* What is needed
Your output must match the data word for word, with every line included.

====== Extracted material ======

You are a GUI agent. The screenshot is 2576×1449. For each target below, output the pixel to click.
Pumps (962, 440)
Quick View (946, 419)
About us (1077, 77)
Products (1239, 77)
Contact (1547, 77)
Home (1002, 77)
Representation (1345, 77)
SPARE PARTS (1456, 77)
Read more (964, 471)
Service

======

* Response to the exercise
You are a GUI agent. The screenshot is 2576×1449. For each target below, output the pixel to click.
Pumps (962, 440)
Quick View (946, 419)
About us (1077, 77)
Products (1239, 77)
Contact (1547, 77)
Home (1002, 77)
Representation (1345, 77)
SPARE PARTS (1456, 77)
Read more (964, 471)
Service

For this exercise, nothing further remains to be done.